▸ **Given information**

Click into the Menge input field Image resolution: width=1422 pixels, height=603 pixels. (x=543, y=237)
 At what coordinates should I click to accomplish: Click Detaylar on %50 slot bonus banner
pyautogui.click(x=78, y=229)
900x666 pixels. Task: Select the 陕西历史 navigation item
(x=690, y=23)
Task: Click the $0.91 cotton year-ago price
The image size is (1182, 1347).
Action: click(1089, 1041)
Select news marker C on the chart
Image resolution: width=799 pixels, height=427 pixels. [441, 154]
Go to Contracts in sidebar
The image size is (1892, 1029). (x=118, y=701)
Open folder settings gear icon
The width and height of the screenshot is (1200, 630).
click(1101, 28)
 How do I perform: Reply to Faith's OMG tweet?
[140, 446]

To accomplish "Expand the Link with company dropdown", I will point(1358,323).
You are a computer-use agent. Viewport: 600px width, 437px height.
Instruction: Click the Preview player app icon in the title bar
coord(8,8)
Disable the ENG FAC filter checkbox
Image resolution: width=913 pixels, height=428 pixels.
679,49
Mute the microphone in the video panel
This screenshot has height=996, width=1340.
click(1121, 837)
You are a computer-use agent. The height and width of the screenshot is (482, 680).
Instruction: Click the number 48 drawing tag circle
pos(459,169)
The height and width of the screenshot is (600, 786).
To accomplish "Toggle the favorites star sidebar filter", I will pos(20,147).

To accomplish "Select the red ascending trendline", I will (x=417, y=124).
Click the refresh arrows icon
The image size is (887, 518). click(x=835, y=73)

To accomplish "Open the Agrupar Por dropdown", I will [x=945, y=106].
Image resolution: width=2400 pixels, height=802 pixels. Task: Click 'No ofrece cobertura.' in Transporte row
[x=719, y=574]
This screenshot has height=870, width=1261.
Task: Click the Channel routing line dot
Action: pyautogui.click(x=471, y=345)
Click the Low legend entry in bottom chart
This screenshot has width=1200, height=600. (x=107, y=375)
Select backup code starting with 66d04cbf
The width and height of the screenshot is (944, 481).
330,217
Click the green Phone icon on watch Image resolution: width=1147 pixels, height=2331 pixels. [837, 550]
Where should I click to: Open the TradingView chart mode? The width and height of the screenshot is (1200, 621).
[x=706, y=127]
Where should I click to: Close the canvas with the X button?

▸ **Instructions for the task**
Set down the whole listing again. Keep every word as it is.

▸ **Response area**
Click into the Menge input field Image resolution: width=1422 pixels, height=603 pixels. (x=543, y=237)
 At what coordinates should I click to accomplish: Click Detaylar on %50 slot bonus banner
pyautogui.click(x=78, y=229)
900x666 pixels. Task: Select the 陕西历史 navigation item
(x=690, y=23)
Task: Click the $0.91 cotton year-ago price
The image size is (1182, 1347).
Action: click(1089, 1041)
Select news marker C on the chart
Image resolution: width=799 pixels, height=427 pixels. [441, 154]
Go to Contracts in sidebar
The image size is (1892, 1029). (x=118, y=701)
Open folder settings gear icon
The width and height of the screenshot is (1200, 630).
click(1101, 28)
 How do I perform: Reply to Faith's OMG tweet?
[140, 446]

To accomplish "Expand the Link with company dropdown", I will point(1358,323).
You are a computer-use agent. Viewport: 600px width, 437px height.
Instruction: Click the Preview player app icon in the title bar
coord(8,8)
Disable the ENG FAC filter checkbox
Image resolution: width=913 pixels, height=428 pixels.
679,49
Mute the microphone in the video panel
This screenshot has height=996, width=1340.
click(1121, 837)
You are a computer-use agent. The height and width of the screenshot is (482, 680).
Instruction: Click the number 48 drawing tag circle
pos(459,169)
The height and width of the screenshot is (600, 786).
To accomplish "Toggle the favorites star sidebar filter", I will pos(20,147).

To accomplish "Select the red ascending trendline", I will (x=417, y=124).
Click the refresh arrows icon
The image size is (887, 518). click(x=835, y=73)

To accomplish "Open the Agrupar Por dropdown", I will [x=945, y=106].
Image resolution: width=2400 pixels, height=802 pixels. Task: Click 'No ofrece cobertura.' in Transporte row
[x=719, y=574]
This screenshot has height=870, width=1261.
Task: Click the Channel routing line dot
Action: pyautogui.click(x=471, y=345)
Click the Low legend entry in bottom chart
This screenshot has width=1200, height=600. (x=107, y=375)
Select backup code starting with 66d04cbf
The width and height of the screenshot is (944, 481).
330,217
Click the green Phone icon on watch Image resolution: width=1147 pixels, height=2331 pixels. [837, 550]
Where should I click to: Open the TradingView chart mode? The width and height of the screenshot is (1200, 621).
[x=706, y=127]
Where should I click to: Close the canvas with the X button?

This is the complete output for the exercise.